Aslolan bilmek değil, olmak’tır.
Aydınlanma aklı ve düşüncesi üzerine kurulan üniversite için, mesele bilmektir. Aydınlanma’nın tohumlarını eken bilimsel devrimin kurucu babalarından Francis Bacon’ın ünlü “bilgi güçtür” aforizması, modernlerin, bilme çabasını, gücü ele geçirme kaygısına dönüştürmelerine yol açtı.
AYDINLANMA’NIN KARARTMA’YA DÖNÜŞMESİ...
Çağdaş / modern üniversite, işte bu temel üzerine bina edildi. Buna da hurafelerden kurtulma, aydınlanma çabası, denildi. Oysa yapılan şey, çağdaş / seküler hurafeler icat etmekten ibaretti: Akıl kutsandı, bilim putlaştırıldı, ilerleme putu bütün dünyayı esir aldı. Aydınlanma denen şey, gerçekte, karartmayla sonuçlandı. İnsanın zihni, çağdaş hurafeler çöplüğüne dönüştürüldü.
Öyle ki, modern / aydınlanmacı üniversite, bütün bilimleri, fizik bilimlerin ilkeleri üzerinden inşa etti. Sosyal bilimler, insan bilimleri, teoloji, fizik bilimlerin sözümona nesnel (salt fizik / kabuk gerçekliğe dayalı) ilkeleri üzerinden şekillendi.

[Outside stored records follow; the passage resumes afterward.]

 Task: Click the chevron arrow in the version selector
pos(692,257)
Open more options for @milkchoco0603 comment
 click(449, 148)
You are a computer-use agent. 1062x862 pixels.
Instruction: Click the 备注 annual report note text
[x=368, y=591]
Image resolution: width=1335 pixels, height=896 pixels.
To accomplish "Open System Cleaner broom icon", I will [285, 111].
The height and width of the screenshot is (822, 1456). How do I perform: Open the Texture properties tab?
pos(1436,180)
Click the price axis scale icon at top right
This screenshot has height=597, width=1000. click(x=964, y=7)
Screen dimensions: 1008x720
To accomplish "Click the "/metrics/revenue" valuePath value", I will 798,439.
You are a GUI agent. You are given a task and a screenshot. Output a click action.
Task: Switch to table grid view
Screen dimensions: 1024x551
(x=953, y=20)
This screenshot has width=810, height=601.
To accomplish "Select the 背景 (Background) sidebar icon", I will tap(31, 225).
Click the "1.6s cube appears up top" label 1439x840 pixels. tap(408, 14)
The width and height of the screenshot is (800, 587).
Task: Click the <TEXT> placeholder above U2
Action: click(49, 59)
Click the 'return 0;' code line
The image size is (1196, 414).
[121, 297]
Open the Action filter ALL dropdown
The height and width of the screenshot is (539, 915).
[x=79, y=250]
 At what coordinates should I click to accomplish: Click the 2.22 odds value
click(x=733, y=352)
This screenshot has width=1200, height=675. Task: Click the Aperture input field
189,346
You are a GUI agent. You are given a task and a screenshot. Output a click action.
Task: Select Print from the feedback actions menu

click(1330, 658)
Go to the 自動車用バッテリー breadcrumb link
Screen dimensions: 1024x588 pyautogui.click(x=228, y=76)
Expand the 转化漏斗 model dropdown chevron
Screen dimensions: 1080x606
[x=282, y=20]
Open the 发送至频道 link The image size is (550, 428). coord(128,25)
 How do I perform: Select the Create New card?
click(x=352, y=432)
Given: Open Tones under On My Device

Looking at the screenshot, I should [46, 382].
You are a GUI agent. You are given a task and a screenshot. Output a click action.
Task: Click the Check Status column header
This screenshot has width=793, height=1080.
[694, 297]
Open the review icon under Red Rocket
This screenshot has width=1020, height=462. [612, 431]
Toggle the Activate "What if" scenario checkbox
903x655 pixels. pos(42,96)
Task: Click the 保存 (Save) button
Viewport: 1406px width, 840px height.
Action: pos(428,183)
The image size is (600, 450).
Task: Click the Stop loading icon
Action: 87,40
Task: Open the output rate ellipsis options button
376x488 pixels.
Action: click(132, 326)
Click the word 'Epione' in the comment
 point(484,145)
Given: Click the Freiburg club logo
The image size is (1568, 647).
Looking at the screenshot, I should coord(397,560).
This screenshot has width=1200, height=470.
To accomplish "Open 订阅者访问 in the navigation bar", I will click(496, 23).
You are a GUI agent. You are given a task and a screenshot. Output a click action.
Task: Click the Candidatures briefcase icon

Tabii bu durum, 19. yüzyılın sonu, 20. yüzyılın başında farkedildi: Çağdaş üniversitenin köklü bir zihnî kriz yaşadığı, bu krizin nasıl aşılabileceği sorunu Husserl, Nietzsche, Heidegger, Weber gibi düşünürlerce kıyasıya tartışıldı.